» **Brondocument**:
----
EXCLUSIEF INTERVIEW: JAN DULLES
De 3JS nemen het publiek dit theaterseizoen mee op een denkbeeldige roadtrip langs alle grote muzieksteden van Amerika. Afgezien van de muziek trekt het land Amerika Jan Dulles (zanger van de 3JS) helemaal niet zo. Hij blijft liever in ons gezellige kikkerlandje, waar mensen elkaar kennen en elkaar in de zomer op de terrassen ontmoeten. Dat doen ze in Amerika niet. Waarom heeft Jan Dulles zo’n liefde voor de Nederlandse taal en wie van zijn Volendamse collega’s is eigenlijk zijn favoriet? Wij vroegen het hem!
Dit interview liever kijken of luisteren? Klik dan op de podcast onder aan deze pagina!
In 3JS in Amerika nemen jullie ons mee op reis door Amerika. Wat zijn voor jou de muzikaal meest veelzeggende locaties in de USA?
Jan Dulles: “Er zijn er best wel een aantal hoor, maar de steden die mij zelf het meeste aanspreken, zijn Memphis en New Orleans. Dat zijn ook steden waar ik ben geweest, heel lang geleden al. Toen ik twintig was, was ik al enorm fan van Elvis Presley. Toen heb ik een aantal vrienden overgehaald om een camperreis te maken door Amerika, zodat we die steden konden gaan bezoeken. Toen ben ik dus ook in Graceland geweest, het huis van Elvis. Maar zo zijn er in Amerika nog veel meer toonaangevende muzieksteden en met 3JS in Amerika gaan we die bezoeken op een denkbeeldige roadtrip.”
In 2022 hadden jullie negen dagen om het album Mooie Tijden op te nemen in Los Angeles. Hoe bereid je je voor op het opnameproces als je weet dat je tijd maar zo gelimiteerd is?
----
» **Aangeleverd materiaal**:

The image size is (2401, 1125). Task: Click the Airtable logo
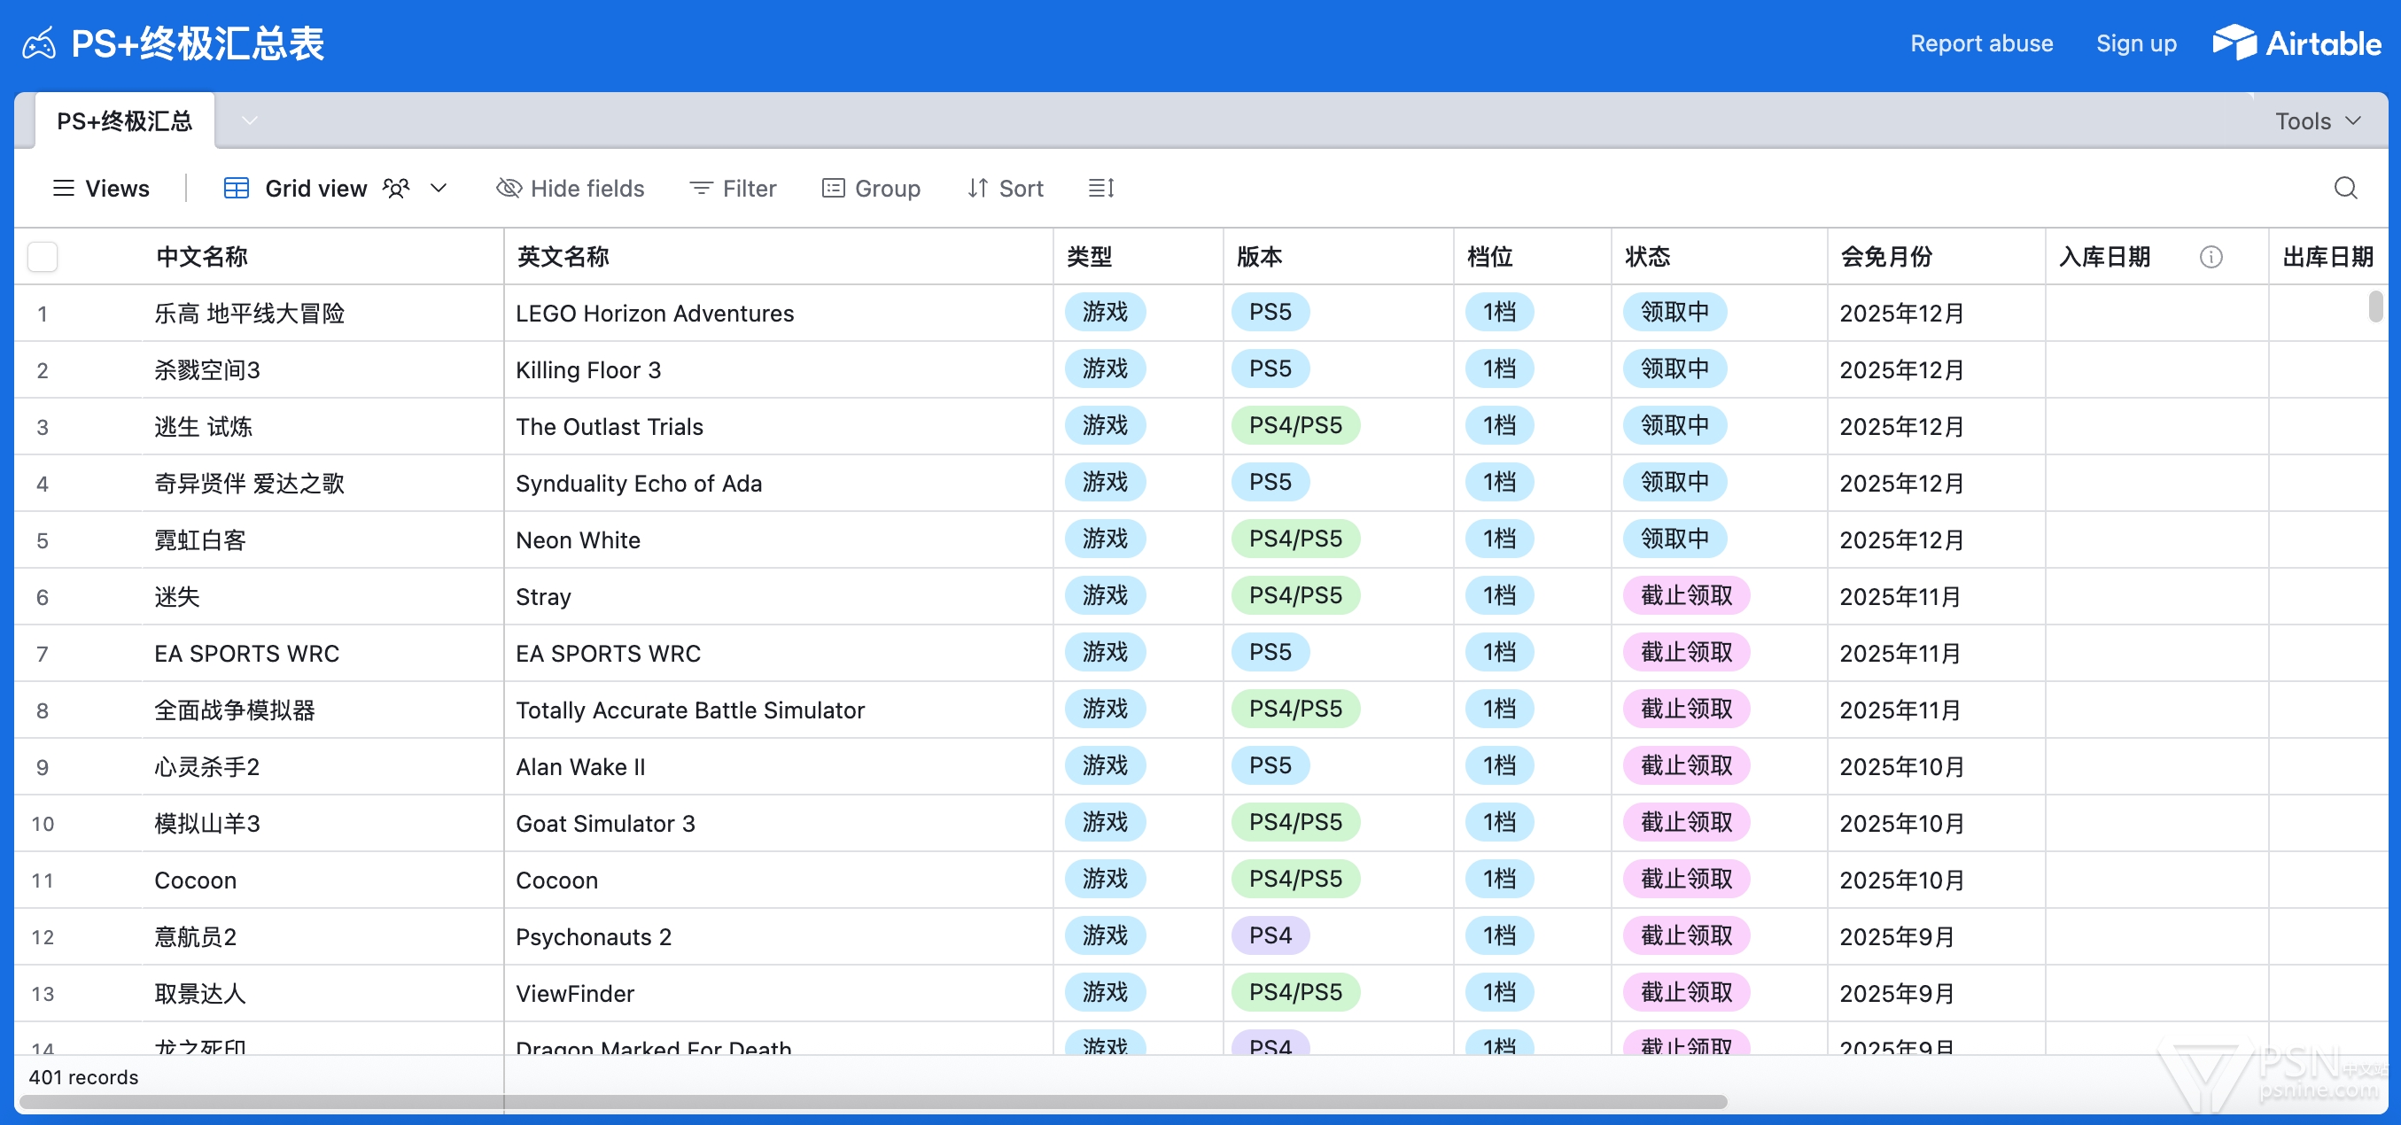2297,43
----
» **Opgaven**:
- A) Beantwoord aan de hand van het interview de volgende vragen.
(i) Welke twee Amerikaanse steden spreken Jan Dulles zelf het meest aan?
(ii) Hoe oud was hij toen hij al enorm fan was van Elvis Presley?
(iii) In welk jaar en in welke stad namen de 3JS het album Mooie Tijden op?
- B) Neem alsjeblieft het deel van het interview vanaf "In 3JS in Amerika" tot en met "zo gelimiteerd is?" letterlijk over.

» **Uitwerkingen**:
- A)
(i) Memphis en New Orleans
(ii) Twintig
(iii) In 2022, in Los Angeles

- B)
In 3JS in Amerika nemen jullie ons mee op reis door Amerika. Wat zijn voor jou de muzikaal meest veelzeggende locaties in de USA?
Jan Dulles: “Er zijn er best wel een aantal hoor, maar de steden die mij zelf het meeste aanspreken, zijn Memphis en New Orleans. Dat zijn ook steden waar ik ben geweest, heel lang geleden al. Toen ik twintig was, was ik al enorm fan van Elvis Presley. Toen heb ik een aantal vrienden overgehaald om een camperreis te maken door Amerika, zodat we die steden konden gaan bezoeken. Toen ben ik dus ook in Graceland geweest, het huis van Elvis. Maar zo zijn er in Amerika nog veel meer toonaangevende muzieksteden en met 3JS in Amerika gaan we die bezoeken op een denkbeeldige roadtrip.”
In 2022 hadden jullie negen dagen om het album Mooie Tijden op te nemen in Los Angeles. Hoe bereid je je voor op het opnameproces als je weet dat je tijd maar zo gelimiteerd is?